What needs to be done: Each line of the records containing "beside" is to be copied out and returned.

Collected data
>>>>
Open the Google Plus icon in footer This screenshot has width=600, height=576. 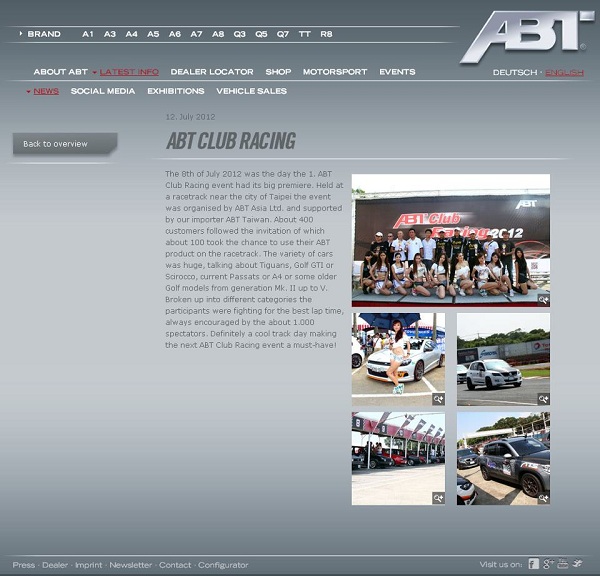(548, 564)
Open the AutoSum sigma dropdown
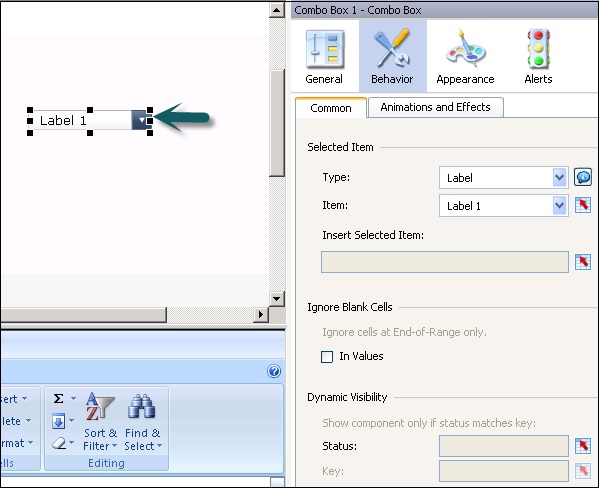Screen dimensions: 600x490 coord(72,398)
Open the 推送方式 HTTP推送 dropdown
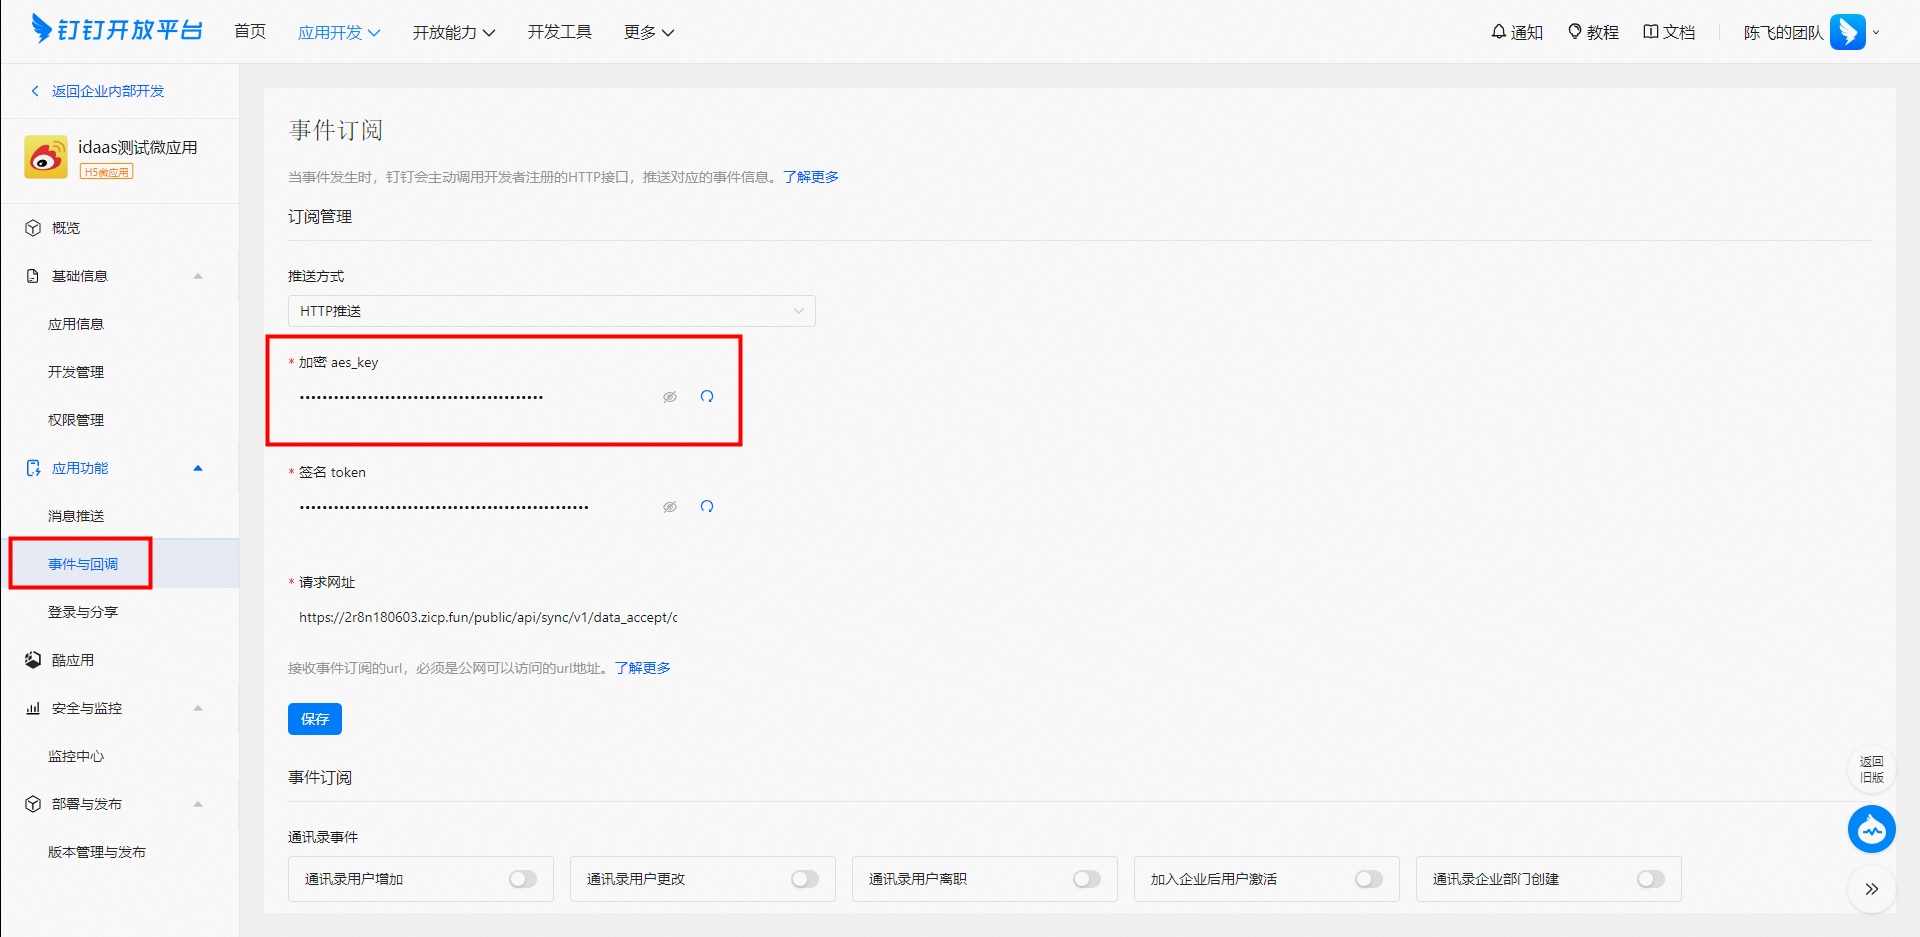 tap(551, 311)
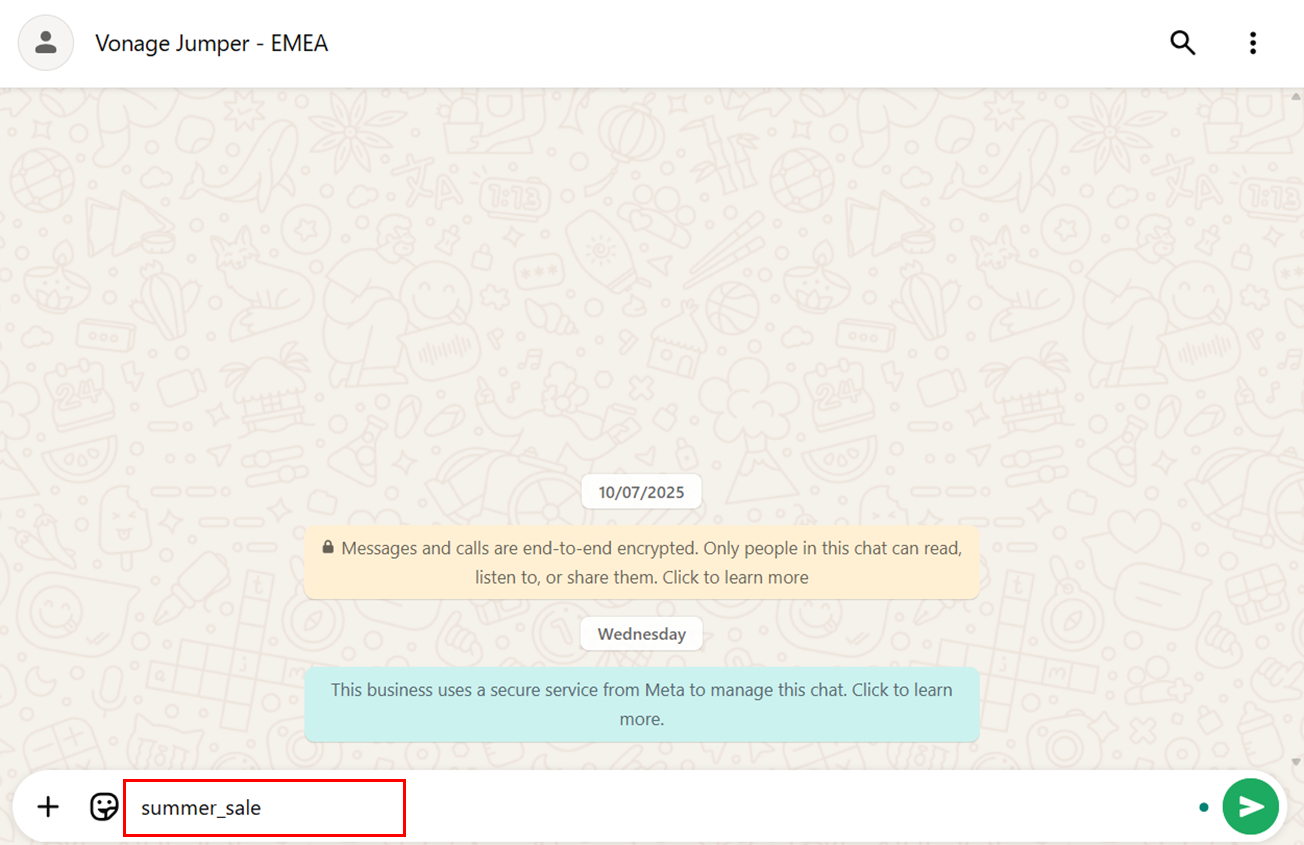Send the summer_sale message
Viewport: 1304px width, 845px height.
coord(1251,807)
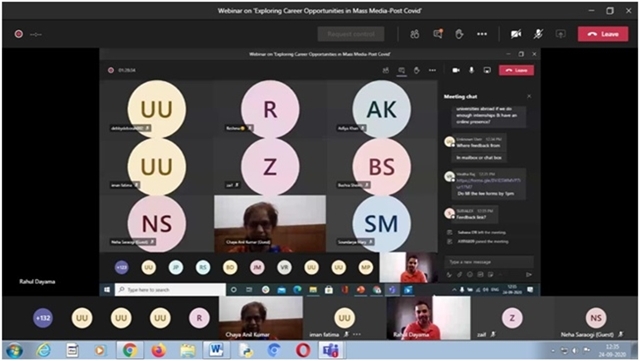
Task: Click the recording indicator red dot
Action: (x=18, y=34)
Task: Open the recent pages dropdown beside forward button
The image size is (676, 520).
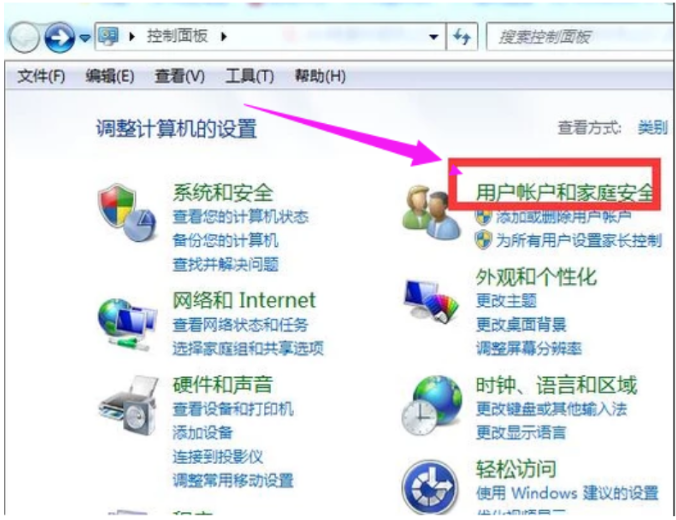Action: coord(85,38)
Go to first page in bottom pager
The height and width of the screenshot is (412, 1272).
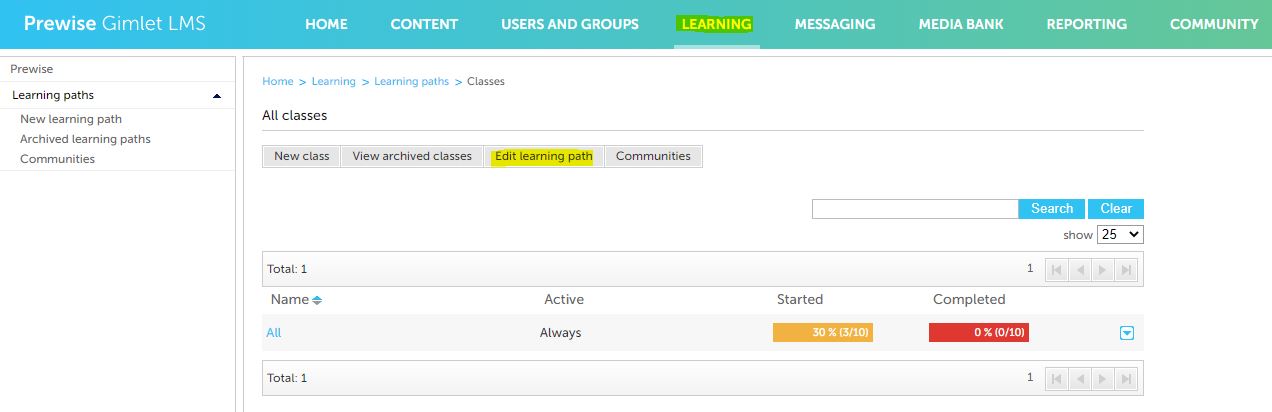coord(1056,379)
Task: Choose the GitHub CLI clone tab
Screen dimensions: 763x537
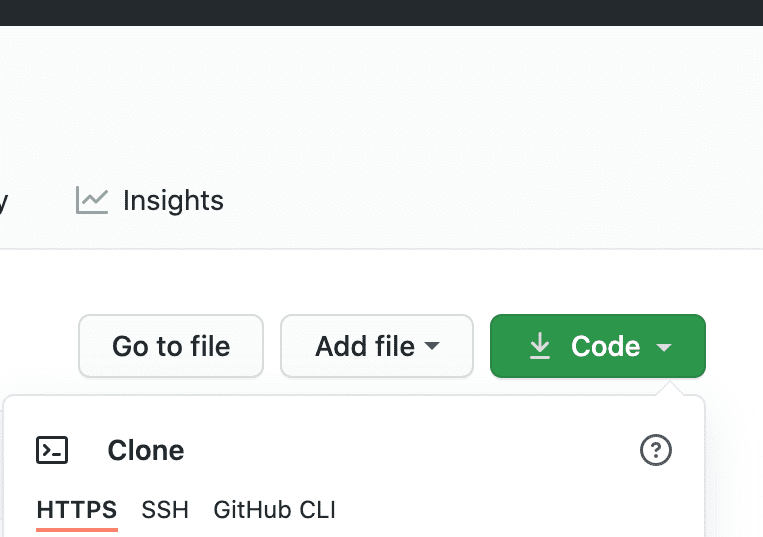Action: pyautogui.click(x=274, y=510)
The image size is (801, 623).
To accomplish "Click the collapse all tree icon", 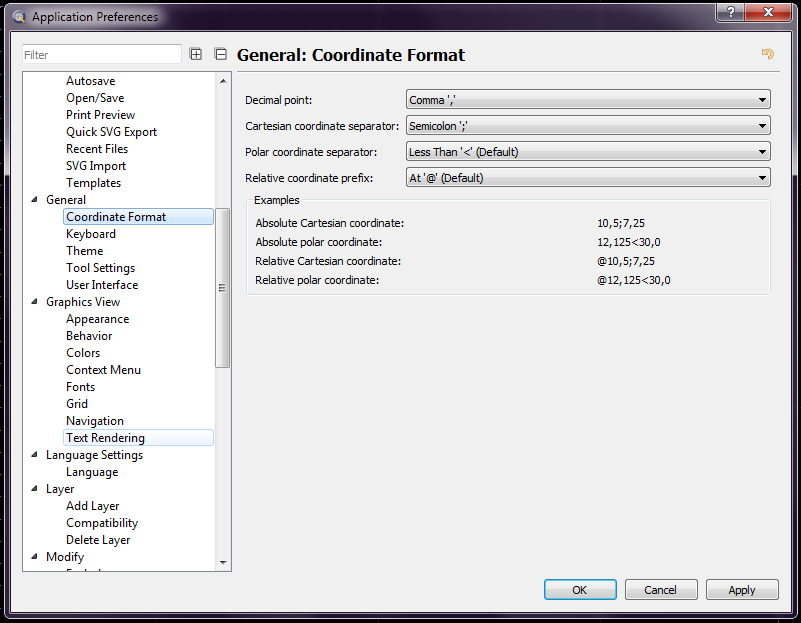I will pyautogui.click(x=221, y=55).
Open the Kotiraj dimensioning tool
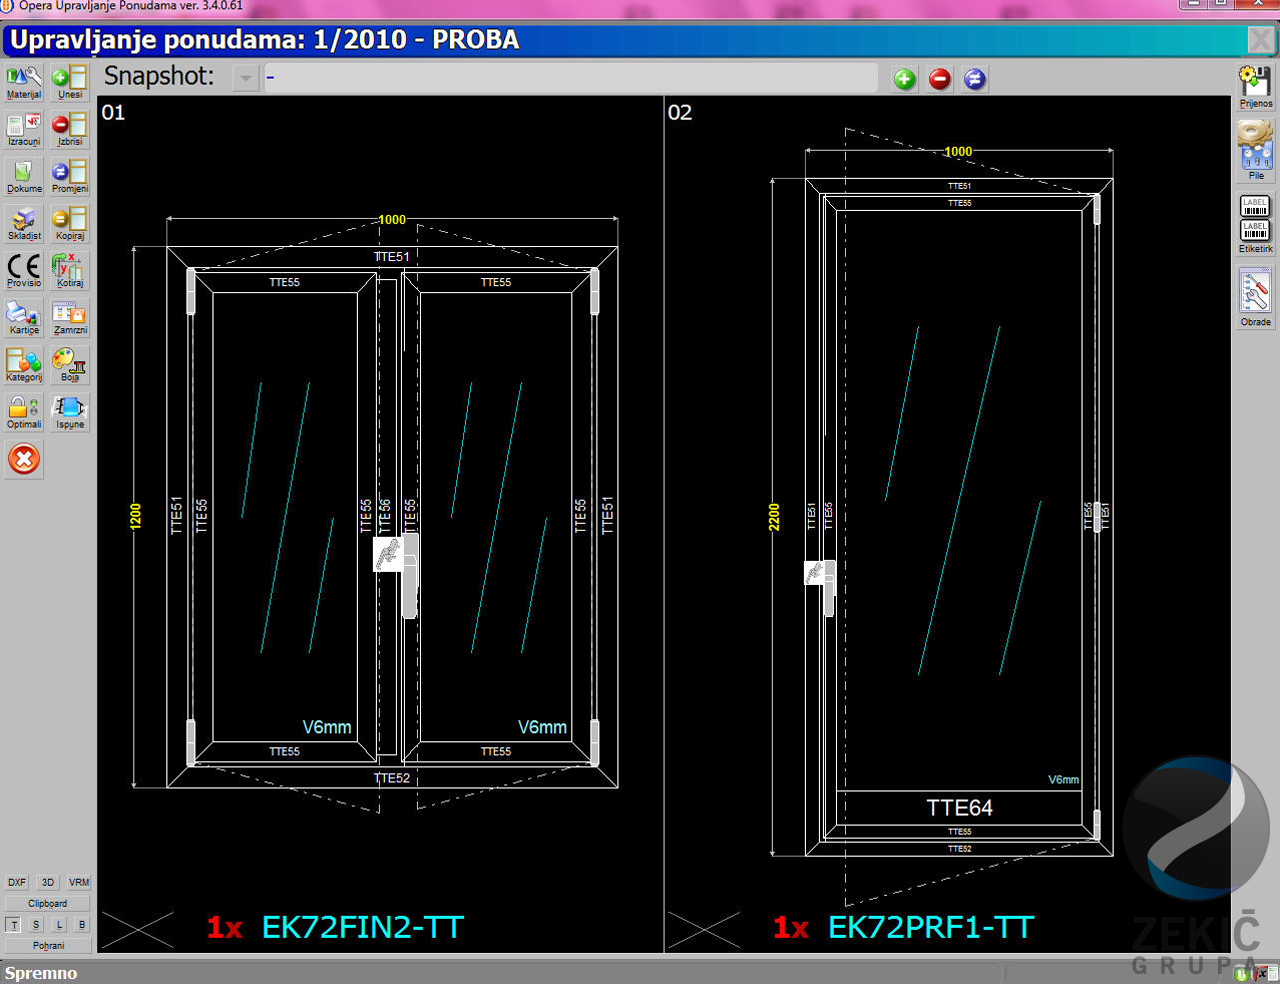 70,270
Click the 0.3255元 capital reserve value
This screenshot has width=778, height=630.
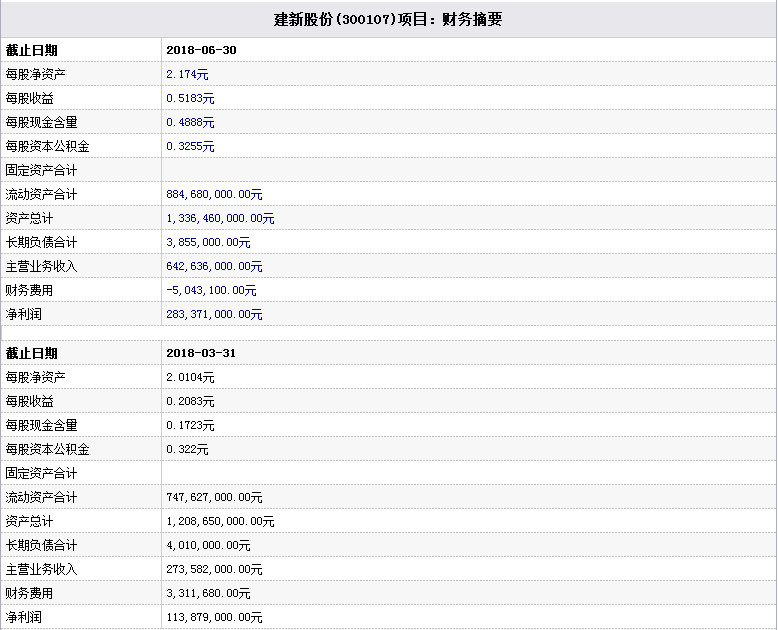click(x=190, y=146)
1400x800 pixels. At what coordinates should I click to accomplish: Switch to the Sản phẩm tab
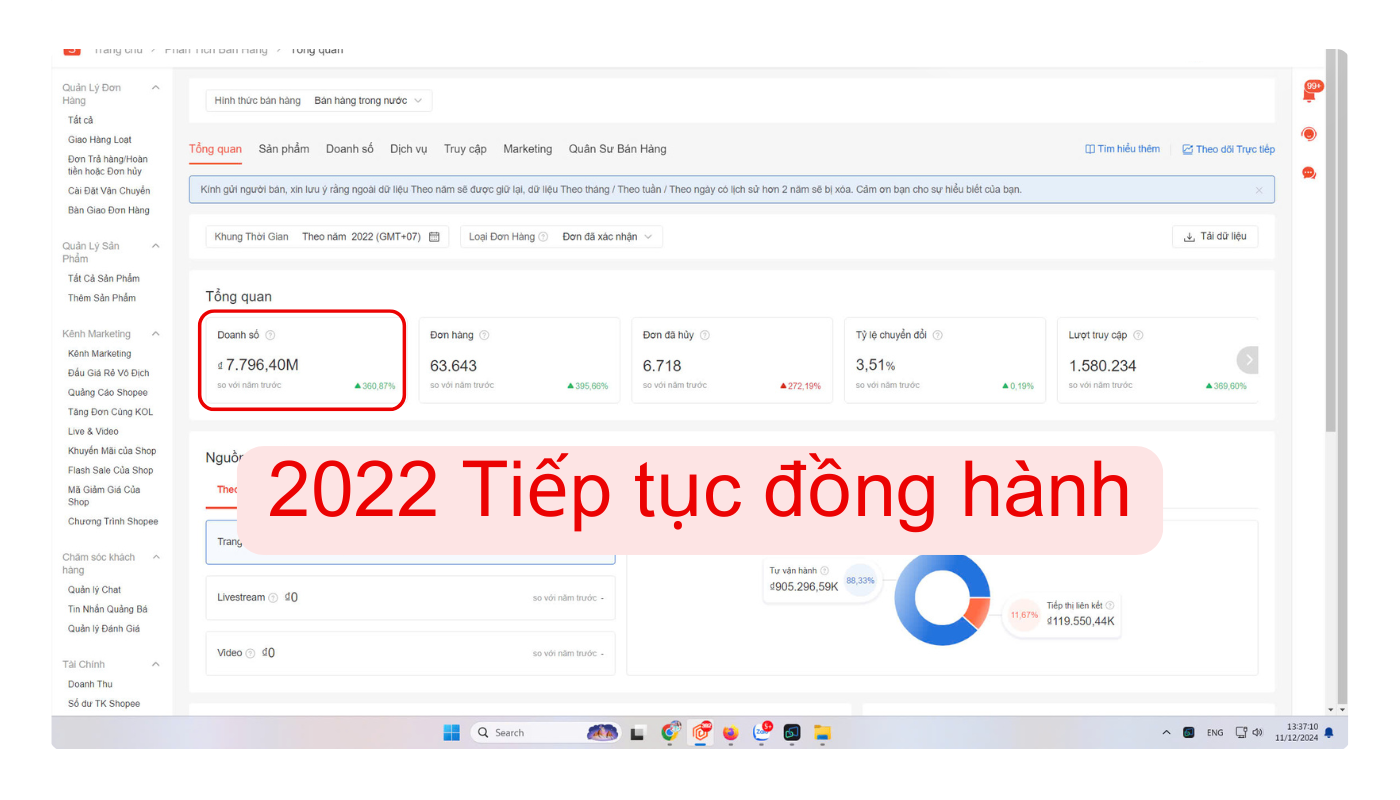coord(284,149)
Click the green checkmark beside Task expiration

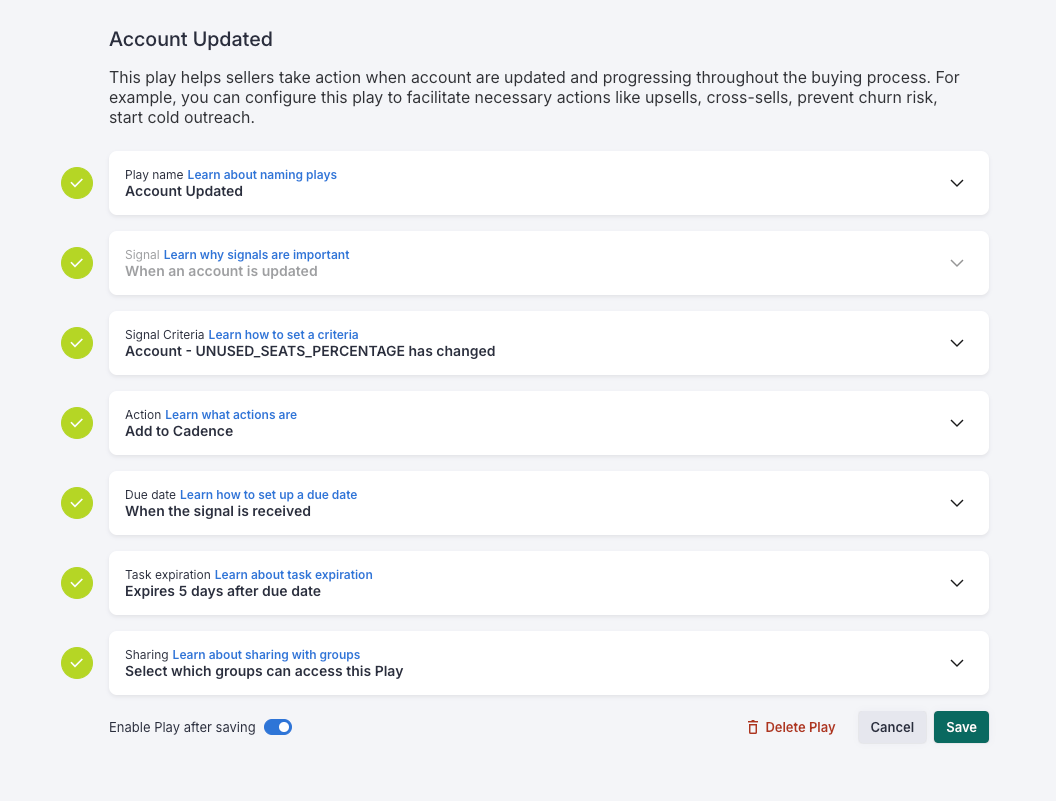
<<<<
Final answer:
Task: Open the recent pages dropdown beside forward button
Click the green checkmark beside Task expiration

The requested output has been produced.